▶ **SET PROBLEM**: Copy out, word for word, everything from the line containing "Given: Click the Q-bar cell in toggle row" down to the final line below, and nothing else.

▶ **DATA EXTRACT**:
=-=-=-=-=

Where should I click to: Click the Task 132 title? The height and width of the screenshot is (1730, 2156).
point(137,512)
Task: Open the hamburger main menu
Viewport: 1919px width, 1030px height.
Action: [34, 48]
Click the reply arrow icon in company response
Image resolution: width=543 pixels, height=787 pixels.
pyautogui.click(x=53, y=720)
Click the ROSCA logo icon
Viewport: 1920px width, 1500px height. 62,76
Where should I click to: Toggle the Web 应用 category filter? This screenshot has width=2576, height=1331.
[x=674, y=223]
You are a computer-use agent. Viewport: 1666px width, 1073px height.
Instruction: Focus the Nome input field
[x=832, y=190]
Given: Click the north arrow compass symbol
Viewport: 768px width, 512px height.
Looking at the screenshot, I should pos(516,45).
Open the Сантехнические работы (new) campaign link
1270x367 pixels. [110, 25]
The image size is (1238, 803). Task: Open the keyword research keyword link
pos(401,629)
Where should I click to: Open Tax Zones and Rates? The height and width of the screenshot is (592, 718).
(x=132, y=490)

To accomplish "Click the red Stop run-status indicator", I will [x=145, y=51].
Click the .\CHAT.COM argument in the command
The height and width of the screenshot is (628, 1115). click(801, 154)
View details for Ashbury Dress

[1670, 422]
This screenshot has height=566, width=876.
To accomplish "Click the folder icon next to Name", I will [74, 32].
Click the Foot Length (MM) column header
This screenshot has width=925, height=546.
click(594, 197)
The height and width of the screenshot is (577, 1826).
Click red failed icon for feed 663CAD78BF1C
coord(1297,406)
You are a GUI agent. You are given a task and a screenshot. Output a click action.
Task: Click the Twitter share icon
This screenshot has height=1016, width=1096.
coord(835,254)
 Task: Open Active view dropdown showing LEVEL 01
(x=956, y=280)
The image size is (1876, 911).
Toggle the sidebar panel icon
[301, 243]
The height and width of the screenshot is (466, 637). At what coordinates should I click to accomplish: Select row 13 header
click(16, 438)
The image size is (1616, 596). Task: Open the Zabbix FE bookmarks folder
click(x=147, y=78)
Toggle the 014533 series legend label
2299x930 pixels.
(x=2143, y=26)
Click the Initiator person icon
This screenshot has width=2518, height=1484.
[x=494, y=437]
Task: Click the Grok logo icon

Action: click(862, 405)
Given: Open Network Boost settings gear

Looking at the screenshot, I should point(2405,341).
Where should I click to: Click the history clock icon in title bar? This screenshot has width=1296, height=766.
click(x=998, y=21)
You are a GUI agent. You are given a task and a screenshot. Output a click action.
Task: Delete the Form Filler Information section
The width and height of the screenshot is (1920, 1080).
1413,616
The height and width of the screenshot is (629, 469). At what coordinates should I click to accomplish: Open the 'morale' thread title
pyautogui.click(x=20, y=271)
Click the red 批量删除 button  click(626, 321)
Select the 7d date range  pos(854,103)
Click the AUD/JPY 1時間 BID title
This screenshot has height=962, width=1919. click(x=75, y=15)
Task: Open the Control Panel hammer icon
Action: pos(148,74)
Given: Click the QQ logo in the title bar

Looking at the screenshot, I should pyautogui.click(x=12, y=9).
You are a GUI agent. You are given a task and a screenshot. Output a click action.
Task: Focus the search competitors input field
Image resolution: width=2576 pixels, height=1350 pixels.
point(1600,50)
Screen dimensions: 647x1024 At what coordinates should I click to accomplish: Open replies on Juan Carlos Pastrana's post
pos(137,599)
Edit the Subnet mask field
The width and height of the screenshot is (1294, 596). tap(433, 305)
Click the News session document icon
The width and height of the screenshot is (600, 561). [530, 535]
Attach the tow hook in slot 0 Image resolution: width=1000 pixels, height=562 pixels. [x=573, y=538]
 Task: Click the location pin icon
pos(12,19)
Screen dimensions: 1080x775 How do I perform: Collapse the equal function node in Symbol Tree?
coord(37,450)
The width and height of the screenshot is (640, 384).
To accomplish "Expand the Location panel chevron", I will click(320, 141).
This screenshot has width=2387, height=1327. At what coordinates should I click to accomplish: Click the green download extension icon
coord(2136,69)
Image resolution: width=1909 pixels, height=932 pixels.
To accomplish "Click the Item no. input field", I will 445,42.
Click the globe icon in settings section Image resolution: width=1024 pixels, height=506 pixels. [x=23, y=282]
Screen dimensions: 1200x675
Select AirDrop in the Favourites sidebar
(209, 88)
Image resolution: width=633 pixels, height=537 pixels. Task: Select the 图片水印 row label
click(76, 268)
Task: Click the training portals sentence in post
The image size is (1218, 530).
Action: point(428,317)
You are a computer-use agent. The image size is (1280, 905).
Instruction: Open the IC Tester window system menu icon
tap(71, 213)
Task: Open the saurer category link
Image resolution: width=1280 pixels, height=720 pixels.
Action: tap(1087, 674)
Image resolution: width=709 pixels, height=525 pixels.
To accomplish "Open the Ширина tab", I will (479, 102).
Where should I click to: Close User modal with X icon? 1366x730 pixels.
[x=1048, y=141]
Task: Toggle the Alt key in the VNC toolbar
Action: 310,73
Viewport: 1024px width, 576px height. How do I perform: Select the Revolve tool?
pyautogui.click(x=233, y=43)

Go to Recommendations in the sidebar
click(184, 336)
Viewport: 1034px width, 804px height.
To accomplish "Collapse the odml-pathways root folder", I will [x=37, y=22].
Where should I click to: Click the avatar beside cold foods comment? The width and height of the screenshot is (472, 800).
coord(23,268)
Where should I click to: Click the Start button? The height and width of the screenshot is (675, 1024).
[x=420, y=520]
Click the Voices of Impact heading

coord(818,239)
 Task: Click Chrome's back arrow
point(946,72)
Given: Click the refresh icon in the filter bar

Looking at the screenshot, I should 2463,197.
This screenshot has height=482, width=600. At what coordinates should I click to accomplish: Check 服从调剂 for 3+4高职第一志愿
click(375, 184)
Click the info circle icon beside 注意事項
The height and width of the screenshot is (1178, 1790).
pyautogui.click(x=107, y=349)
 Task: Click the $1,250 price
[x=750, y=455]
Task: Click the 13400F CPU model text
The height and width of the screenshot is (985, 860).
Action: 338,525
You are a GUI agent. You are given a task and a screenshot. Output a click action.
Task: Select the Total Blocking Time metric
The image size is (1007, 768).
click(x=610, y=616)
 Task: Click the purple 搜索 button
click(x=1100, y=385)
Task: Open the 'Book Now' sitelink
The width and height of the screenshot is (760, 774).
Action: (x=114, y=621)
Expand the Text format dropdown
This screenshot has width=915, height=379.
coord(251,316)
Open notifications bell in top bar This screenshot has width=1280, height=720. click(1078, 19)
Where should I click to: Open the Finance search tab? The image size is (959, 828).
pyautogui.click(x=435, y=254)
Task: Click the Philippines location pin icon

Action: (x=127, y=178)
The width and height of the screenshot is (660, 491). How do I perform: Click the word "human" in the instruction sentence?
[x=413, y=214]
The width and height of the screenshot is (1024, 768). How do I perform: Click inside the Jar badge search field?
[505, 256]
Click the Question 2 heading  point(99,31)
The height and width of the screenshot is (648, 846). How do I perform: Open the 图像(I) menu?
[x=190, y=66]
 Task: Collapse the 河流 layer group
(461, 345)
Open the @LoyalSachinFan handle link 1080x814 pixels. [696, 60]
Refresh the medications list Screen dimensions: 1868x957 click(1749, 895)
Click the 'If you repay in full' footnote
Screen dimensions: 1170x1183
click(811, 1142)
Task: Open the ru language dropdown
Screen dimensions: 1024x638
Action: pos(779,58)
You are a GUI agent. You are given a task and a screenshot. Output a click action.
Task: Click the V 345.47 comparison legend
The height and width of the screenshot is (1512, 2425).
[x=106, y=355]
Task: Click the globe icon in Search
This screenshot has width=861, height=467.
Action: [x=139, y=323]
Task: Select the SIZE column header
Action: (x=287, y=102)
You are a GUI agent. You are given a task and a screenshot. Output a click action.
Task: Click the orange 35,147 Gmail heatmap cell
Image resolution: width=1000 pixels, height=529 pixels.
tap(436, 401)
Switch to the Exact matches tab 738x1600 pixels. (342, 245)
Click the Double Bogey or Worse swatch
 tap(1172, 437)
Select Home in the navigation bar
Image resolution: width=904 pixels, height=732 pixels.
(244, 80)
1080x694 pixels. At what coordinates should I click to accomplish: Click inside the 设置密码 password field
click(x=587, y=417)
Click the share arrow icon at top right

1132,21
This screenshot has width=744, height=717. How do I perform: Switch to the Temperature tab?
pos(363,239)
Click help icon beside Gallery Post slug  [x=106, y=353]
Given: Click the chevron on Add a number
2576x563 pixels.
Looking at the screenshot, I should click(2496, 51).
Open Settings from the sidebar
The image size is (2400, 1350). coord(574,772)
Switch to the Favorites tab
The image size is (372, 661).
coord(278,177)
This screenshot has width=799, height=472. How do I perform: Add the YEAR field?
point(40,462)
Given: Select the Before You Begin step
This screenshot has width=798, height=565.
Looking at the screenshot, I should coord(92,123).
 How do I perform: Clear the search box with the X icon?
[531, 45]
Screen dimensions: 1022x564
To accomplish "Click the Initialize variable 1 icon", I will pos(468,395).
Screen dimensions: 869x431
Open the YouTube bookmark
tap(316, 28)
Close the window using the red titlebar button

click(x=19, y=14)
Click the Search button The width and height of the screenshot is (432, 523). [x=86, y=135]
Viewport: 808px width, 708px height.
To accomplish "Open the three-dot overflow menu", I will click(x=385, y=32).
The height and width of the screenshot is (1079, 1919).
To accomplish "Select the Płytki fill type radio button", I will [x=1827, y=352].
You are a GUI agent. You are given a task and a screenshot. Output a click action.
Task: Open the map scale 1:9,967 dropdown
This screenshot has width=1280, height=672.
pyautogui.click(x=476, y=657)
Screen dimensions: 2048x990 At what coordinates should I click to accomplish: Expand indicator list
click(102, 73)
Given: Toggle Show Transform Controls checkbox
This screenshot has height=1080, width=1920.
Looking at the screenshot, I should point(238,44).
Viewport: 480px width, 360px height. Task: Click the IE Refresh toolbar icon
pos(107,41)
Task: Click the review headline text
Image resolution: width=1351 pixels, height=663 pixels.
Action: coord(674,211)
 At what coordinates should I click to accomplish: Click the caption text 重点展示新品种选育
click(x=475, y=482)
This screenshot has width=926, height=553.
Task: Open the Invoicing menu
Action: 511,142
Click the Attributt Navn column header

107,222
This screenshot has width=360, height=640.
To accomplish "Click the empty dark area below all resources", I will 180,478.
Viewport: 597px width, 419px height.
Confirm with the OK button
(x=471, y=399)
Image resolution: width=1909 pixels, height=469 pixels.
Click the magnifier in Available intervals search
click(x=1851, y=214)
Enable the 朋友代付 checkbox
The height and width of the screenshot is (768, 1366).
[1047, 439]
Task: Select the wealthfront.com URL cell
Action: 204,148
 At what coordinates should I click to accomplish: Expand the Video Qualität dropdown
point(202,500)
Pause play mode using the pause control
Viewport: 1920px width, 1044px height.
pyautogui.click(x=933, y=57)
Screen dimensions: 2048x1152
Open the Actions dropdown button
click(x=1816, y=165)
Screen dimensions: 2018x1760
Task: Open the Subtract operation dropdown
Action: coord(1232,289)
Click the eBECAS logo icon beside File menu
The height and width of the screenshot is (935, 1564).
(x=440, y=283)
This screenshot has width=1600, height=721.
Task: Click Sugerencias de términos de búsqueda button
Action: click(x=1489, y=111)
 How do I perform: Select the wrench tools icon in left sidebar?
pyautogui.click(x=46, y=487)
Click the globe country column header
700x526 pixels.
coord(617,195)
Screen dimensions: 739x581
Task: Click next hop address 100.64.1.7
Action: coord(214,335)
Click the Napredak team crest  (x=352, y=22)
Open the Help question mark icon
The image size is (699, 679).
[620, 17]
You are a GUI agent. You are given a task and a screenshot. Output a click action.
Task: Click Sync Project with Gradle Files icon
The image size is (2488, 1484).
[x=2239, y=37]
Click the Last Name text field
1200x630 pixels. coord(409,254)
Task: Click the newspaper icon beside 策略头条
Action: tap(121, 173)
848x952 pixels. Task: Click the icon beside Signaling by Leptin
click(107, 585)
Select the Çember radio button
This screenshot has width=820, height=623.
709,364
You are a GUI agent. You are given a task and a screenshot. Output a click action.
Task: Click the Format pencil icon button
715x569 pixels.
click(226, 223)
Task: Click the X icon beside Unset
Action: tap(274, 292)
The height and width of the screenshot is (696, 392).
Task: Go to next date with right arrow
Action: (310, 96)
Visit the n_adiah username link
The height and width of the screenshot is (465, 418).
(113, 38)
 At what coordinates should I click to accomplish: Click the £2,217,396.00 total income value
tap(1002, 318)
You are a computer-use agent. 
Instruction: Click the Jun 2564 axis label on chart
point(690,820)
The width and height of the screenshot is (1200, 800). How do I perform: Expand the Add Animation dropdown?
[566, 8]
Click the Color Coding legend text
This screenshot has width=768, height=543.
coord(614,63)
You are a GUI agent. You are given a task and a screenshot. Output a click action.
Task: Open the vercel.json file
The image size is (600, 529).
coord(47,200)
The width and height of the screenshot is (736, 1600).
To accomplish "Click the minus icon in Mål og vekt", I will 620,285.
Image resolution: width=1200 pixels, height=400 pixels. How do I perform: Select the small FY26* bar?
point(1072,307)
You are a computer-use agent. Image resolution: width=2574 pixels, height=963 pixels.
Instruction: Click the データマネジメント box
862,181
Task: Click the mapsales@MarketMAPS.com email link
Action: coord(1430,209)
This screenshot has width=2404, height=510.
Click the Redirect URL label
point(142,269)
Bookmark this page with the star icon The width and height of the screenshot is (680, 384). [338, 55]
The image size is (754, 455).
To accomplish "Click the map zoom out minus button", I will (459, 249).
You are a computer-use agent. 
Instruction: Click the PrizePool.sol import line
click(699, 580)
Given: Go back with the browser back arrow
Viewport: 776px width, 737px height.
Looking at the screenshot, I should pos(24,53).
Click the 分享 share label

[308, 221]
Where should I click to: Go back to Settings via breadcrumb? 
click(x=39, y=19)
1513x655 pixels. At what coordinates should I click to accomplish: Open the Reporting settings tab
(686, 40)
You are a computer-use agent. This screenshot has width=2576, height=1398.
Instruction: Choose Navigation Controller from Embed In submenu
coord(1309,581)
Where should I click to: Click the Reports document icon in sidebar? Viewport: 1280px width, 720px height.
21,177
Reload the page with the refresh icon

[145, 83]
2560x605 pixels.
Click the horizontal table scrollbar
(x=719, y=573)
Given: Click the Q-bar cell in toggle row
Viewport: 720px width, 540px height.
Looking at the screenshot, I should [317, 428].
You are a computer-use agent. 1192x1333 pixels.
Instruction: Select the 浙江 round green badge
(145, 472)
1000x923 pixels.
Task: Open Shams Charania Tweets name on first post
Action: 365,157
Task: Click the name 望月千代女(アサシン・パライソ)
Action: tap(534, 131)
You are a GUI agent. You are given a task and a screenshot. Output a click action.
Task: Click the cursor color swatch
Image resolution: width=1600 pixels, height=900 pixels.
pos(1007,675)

=-=-=-=-=

▶ **SOLUTION FOR THIS EXERCISE**:
Given: Click the Q-bar cell in toggle row
Viewport: 720px width, 540px height.
Looking at the screenshot, I should [317, 428].
You are a computer-use agent. 1192x1333 pixels.
Instruction: Select the 浙江 round green badge
(145, 472)
1000x923 pixels.
Task: Open Shams Charania Tweets name on first post
Action: 365,157
Task: Click the name 望月千代女(アサシン・パライソ)
Action: tap(534, 131)
You are a GUI agent. You are given a task and a screenshot. Output a click action.
Task: Click the cursor color swatch
Image resolution: width=1600 pixels, height=900 pixels.
pos(1007,675)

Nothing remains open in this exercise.